Secondo il monitoraggio, tra il 20 maggio e il 20 settembre la temperatura massima è stata in media superiore di 1,7°C rispetto al periodo 1991-2020, con picchi di +1,8°C nel Centro Italia. Due le ondate principali: una a fine giugno-inizio luglio, soprattutto al Nord e al Centro, e una a metà agosto, più diffusa sul territorio nazionale. Eppure, nonostante le condizioni estreme, la mortalità complessiva è risultata inferiore del 4% rispetto all’atteso, con un calo del 5% al Nord e del 3% al Centro-Sud.
Il risultato segna il terzo anno consecutivo senza eccesso di mortalità estiva dopo il drammatico +15% del 2022. “Un trend incoraggiante — sottolinea il rapporto — che riflette l’efficacia delle misure di prevenzione e adattamento messe in campo negli ultimi anni”. L’analisi del sistema SiSMG (che copre 54 città italiane) mostra infatti una riduzione costante del rischio di morte legato al caldo rispetto al periodo pre-Covid (2015-2019), soprattutto tra gli anziani. Solo nella fascia over 85 si registra un lieve incremento (+2%), mentre le classi 65-74 e 75-84 anni mostrano una mortalità inferiore alle attese.

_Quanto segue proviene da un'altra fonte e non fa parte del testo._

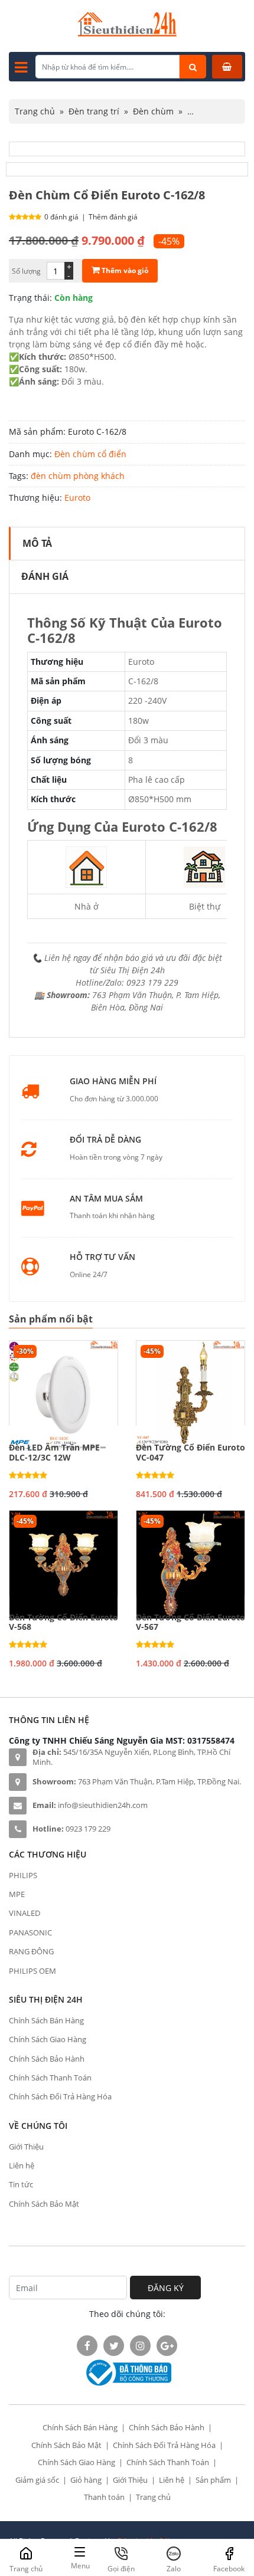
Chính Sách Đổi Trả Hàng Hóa (60, 2096)
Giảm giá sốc (37, 2480)
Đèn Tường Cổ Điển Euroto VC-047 (190, 1453)
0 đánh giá (61, 217)
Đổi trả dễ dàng (105, 1140)
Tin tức (21, 2184)
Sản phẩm (213, 2480)
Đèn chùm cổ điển (90, 454)
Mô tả (37, 543)
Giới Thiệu (26, 2146)
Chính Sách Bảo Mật (44, 2203)
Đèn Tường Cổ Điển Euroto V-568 (63, 1623)
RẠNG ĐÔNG (31, 1951)
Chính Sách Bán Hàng (46, 2020)
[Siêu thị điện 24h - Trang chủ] (127, 33)
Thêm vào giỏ (124, 270)
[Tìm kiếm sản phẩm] (193, 66)
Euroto (77, 497)
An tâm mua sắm (106, 1199)
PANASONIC (30, 1932)
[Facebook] (87, 2345)
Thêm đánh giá (113, 217)
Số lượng (26, 271)
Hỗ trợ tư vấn (102, 1257)
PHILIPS (23, 1875)
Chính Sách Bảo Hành (46, 2058)
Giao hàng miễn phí (113, 1082)
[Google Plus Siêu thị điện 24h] (167, 2345)
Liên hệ (21, 2165)
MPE (17, 1894)
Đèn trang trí (94, 111)
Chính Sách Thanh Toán (50, 2077)
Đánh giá (45, 576)
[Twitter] (113, 2345)
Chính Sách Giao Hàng (47, 2039)
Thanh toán (104, 2497)
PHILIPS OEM (32, 1970)
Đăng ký (166, 2287)
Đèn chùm (153, 111)
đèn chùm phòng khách (78, 475)
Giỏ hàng (86, 2480)
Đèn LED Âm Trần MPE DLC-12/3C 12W (54, 1453)
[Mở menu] (21, 67)
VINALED (24, 1913)
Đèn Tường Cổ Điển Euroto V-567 (190, 1623)
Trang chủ (35, 111)
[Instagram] (140, 2345)
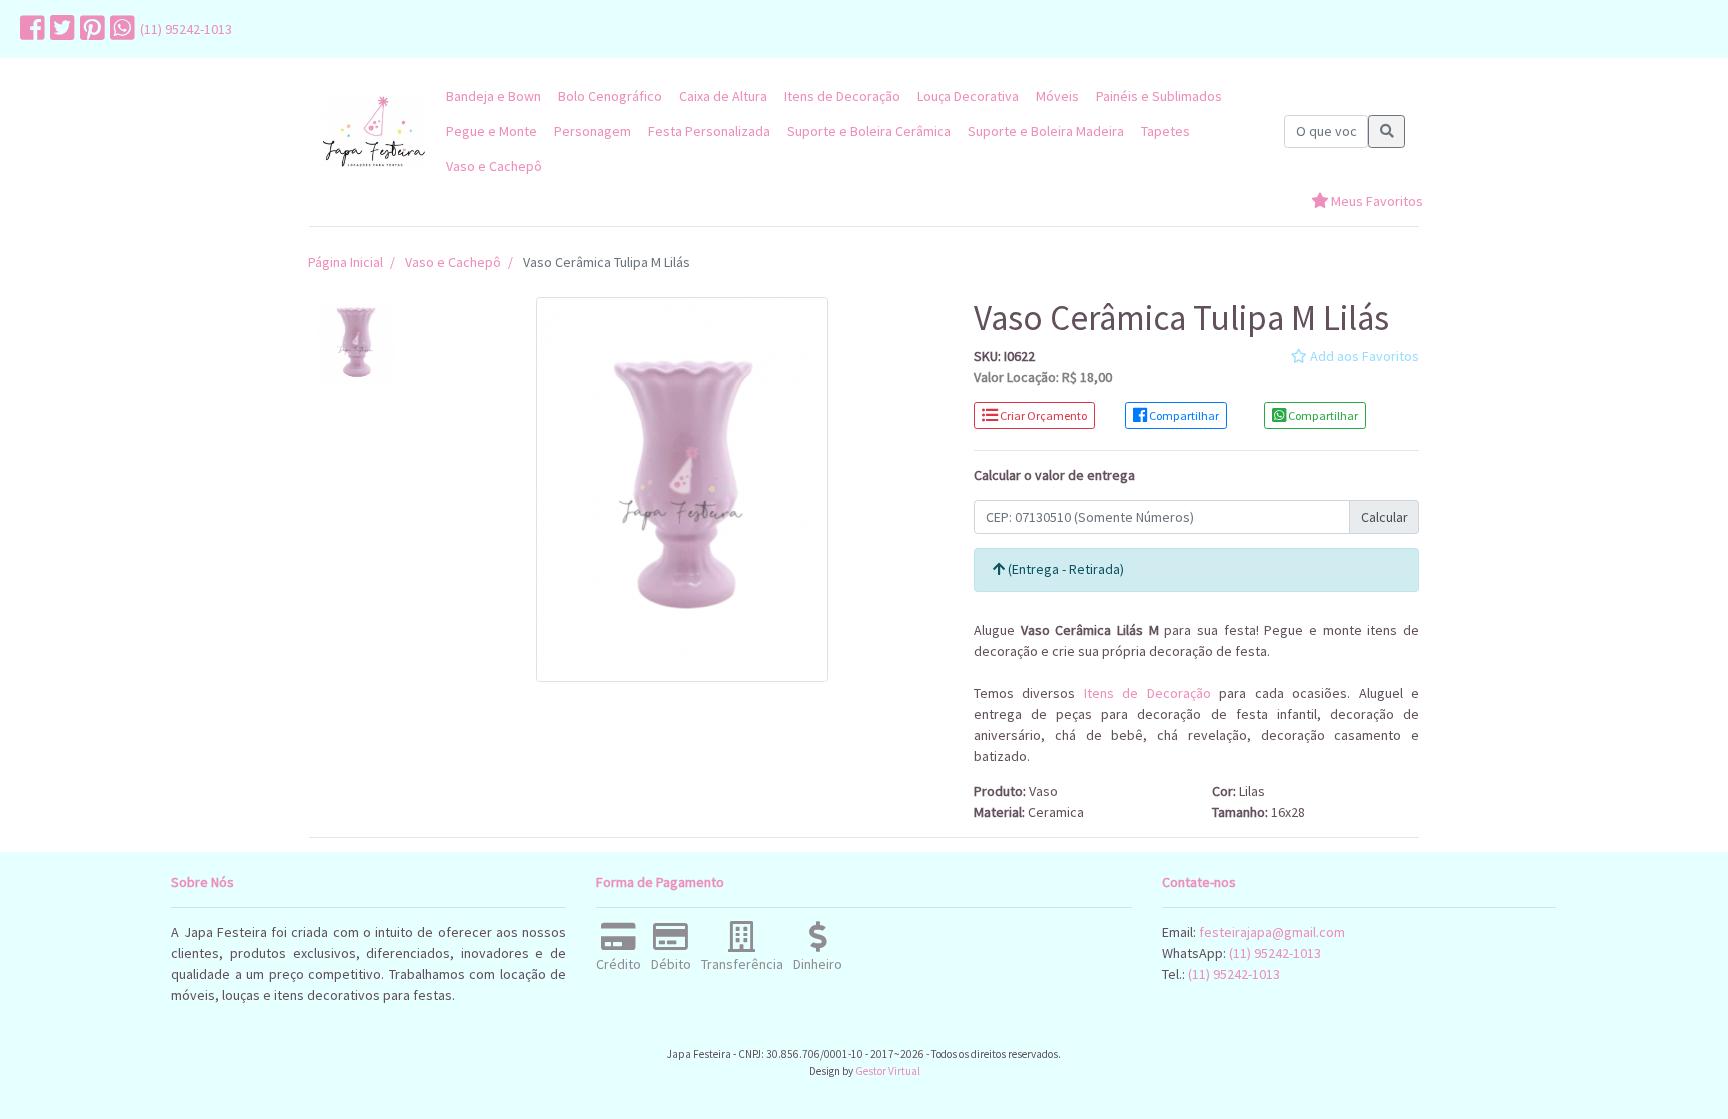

Sul fronte operativo, nel 2025 34 città hanno attivato un piano di prevenzione locale, in coordinamento con il Piano operativo nazionale per la prevenzione degli effetti del caldo sulla salute. Quasi tutte hanno lanciato campagne informative e istituito call center e reti di assistenza per le persone fragili. In 22 città è stata attivata la sorveglianza sanitaria dei soggetti a rischio, mentre 7 hanno organizzato corsi di formazione per operatori sociali e sanitari.
A livello centrale, il Ministero della Salute ha confermato il numero di pubblica utilità 1500 e ha istituito nel luglio 2025 un Tavolo di coordinamento interistituzionale per l’emergenza caldo, con l’obiettivo di garantire una risposta uniforme e tempestiva sul territorio.
In conclusione, osservano gli esperti, “l’estate 2025, pur segnata da temperature eccezionali, non ha avuto impatti significativi sulla mortalità grazie ai progressi delle strategie di adattamento e prevenzione”. Ma l’allerta resta alta: secondo il rapporto, le temperature estreme diventeranno sempre più frequenti con il cambiamento climatico, rendendo necessario “rafforzare le azioni di adattamento e investire in modo stabile nella protezione dei cittadini più vulnerabili”.